Thanks Marko! This is an interesting development. If we can bypass using the buffer pool and associated machinery it could simplify the logic a lot, and potentially perhaps also further improve performance.
* Based on the binlog file creation LSN (in the first block, say, 4096 bytes), InnoDB recovery will: ** ignore files that are older than the checkpoint LSN ** delete files that are newer than the last recovered LSN ** recover any other files (re-apply writes or trim the contents after the last write)
Agree. I was thinking that the binlog layer would need to be informed of upto which LSN the redo log has been durably written to disk (in case of --innodb-flush-log-at-trx-commit=0|2). But does "trim the contents" imply that the binlog is free to write pages to the file system even ahead of the redo log, because any data beyond the eventually recovered LSN will then be cleared during recovery? This could be quite neat and simplify things, and also reduce the need for synchronisation between the redo log and the binlog code.
** not read anything from the files
Agree, this sounds good.
** invoke a pwrite() like binlog API that takes care of any encryption
Yes. I am thinking that recovery can simply pass the data into the binlog pwrite-like API, leaving exact details of how data will then be written into the file system to the binlog code.

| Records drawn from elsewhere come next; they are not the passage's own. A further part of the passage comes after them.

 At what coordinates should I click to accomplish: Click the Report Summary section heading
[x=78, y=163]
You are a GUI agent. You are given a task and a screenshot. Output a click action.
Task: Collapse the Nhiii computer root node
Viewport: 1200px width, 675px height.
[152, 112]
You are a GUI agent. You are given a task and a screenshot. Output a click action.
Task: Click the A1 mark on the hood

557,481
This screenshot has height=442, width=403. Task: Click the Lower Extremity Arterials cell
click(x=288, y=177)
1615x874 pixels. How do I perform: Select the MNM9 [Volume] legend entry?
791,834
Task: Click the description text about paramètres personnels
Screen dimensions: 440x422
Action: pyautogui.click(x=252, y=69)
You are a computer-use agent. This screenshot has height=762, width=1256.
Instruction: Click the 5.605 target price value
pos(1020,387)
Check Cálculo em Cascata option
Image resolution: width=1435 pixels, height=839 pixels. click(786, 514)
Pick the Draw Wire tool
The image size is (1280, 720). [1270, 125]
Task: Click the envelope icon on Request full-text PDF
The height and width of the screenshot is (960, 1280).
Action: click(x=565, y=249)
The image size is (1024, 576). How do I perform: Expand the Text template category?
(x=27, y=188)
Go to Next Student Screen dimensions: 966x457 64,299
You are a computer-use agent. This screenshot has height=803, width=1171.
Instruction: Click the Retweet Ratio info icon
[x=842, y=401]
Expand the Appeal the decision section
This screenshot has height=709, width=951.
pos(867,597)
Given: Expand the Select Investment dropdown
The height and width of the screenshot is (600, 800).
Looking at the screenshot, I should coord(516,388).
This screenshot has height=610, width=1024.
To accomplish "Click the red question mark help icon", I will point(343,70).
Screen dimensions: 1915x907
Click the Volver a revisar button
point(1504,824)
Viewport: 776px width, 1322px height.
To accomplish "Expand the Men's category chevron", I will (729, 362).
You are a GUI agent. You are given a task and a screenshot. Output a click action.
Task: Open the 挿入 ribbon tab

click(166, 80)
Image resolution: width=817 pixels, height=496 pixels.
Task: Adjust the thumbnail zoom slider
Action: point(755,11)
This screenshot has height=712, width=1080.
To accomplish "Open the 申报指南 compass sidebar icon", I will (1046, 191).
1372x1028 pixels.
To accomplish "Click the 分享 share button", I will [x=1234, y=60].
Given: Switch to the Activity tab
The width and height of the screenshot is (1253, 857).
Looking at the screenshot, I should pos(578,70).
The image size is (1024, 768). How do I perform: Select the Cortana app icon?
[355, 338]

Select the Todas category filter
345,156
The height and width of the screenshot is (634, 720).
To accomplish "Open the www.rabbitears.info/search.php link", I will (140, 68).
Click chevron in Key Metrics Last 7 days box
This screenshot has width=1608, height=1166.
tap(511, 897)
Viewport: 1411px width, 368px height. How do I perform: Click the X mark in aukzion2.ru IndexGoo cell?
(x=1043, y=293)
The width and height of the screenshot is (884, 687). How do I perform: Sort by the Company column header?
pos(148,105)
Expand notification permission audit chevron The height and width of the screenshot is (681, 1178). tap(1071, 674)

** make sure that there are only WRITE, MEMSET, MEMMOVE records, in strictly sequential order
Agree with strict sequential order, I have tried very hard to preserve this property so far. Not sure how WRITE and MEMMOVE differ, but the binlog code essentially only needs the ability to log a byte string appended to a page, like what is done in mtr_t::memcpy(const buf_block_t &b, ulint ofs, ulint len). Possibly also MEMSET, just to make the log record shorter when filling a byte string with identical bytes,
* InnoDB log checkpoint will be tweaked as follows: ** The log checkpoint must not "split" a binlog write. ** InnoDB must remember the start LSN of the last partial binlog block write.
I'm unsure here what "binlog write" refers to. Does it refer to the write of the page to the file system layer (eg. pwrite())? Or does it refer to the redo logging of appended data to a page, similar to currently mtr.start(); mtr.memcpy(); mtr.commit(); ?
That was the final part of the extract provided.